● Short problem
Lay out every line of the entries below as a JSON list of strings, one string per line, skipping any blank lines.

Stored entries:
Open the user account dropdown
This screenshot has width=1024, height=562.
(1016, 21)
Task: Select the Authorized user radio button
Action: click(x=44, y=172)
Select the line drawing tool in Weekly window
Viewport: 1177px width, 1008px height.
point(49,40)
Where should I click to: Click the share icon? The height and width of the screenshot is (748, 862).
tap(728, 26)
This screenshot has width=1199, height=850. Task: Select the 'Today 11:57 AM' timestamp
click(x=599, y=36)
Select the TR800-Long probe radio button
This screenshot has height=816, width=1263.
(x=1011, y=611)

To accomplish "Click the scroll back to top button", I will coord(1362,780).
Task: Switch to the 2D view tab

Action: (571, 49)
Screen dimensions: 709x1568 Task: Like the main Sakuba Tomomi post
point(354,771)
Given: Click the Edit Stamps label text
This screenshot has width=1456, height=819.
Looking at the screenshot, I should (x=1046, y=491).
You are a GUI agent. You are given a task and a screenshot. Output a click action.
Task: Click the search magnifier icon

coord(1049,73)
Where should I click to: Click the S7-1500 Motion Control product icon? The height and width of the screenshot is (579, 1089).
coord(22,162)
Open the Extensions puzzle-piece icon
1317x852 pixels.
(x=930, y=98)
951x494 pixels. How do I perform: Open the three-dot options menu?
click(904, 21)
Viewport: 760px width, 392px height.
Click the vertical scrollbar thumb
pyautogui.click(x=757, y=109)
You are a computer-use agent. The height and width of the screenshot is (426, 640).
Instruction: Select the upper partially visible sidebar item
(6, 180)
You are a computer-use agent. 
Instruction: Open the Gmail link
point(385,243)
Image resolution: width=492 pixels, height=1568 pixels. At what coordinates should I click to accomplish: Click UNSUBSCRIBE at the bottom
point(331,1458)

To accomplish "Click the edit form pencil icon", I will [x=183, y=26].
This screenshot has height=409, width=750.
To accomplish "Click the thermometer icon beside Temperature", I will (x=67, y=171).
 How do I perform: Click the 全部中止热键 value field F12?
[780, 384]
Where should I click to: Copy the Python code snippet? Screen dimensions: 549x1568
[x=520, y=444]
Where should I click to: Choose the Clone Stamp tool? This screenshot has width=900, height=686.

● Solution to the exercise
[
  "Open the user account dropdown",
  "This screenshot has width=1024, height=562.",
  "(1016, 21)",
  "Task: Select the Authorized user radio button",
  "Action: click(x=44, y=172)",
  "Select the line drawing tool in Weekly window",
  "Viewport: 1177px width, 1008px height.",
  "point(49,40)",
  "Where should I click to: Click the share icon? The height and width of the screenshot is (748, 862).",
  "tap(728, 26)",
  "This screenshot has width=1199, height=850. Task: Select the 'Today 11:57 AM' timestamp",
  "click(x=599, y=36)",
  "Select the TR800-Long probe radio button",
  "This screenshot has height=816, width=1263.",
  "(x=1011, y=611)",
  "To accomplish \"Click the scroll back to top button\", I will coord(1362,780).",
  "Task: Switch to the 2D view tab",
  "Action: (571, 49)",
  "Screen dimensions: 709x1568 Task: Like the main Sakuba Tomomi post",
  "point(354,771)",
  "Given: Click the Edit Stamps label text",
  "This screenshot has width=1456, height=819.",
  "Looking at the screenshot, I should (x=1046, y=491).",
  "You are a GUI agent. You are given a task and a screenshot. Output a click action.",
  "Task: Click the search magnifier icon",
  "coord(1049,73)",
  "Where should I click to: Click the S7-1500 Motion Control product icon? The height and width of the screenshot is (579, 1089).",
  "coord(22,162)",
  "Open the Extensions puzzle-piece icon",
  "1317x852 pixels.",
  "(x=930, y=98)",
  "951x494 pixels. How do I perform: Open the three-dot options menu?",
  "click(904, 21)",
  "Viewport: 760px width, 392px height.",
  "Click the vertical scrollbar thumb",
  "pyautogui.click(x=757, y=109)",
  "You are a computer-use agent. The height and width of the screenshot is (426, 640).",
  "Instruction: Select the upper partially visible sidebar item",
  "(6, 180)",
  "You are a computer-use agent. ",
  "Instruction: Open the Gmail link",
  "point(385,243)",
  "Image resolution: width=492 pixels, height=1568 pixels. At what coordinates should I click to accomplish: Click UNSUBSCRIBE at the bottom",
  "point(331,1458)",
  "To accomplish \"Click the edit form pencil icon\", I will [x=183, y=26].",
  "This screenshot has height=409, width=750.",
  "To accomplish \"Click the thermometer icon beside Temperature\", I will (x=67, y=171).",
  " How do I perform: Click the 全部中止热键 value field F12?",
  "[780, 384]",
  "Where should I click to: Copy the Python code snippet? Screen dimensions: 549x1568",
  "[x=520, y=444]",
  "Where should I click to: Choose the Clone Stamp tool? This screenshot has width=900, height=686."
]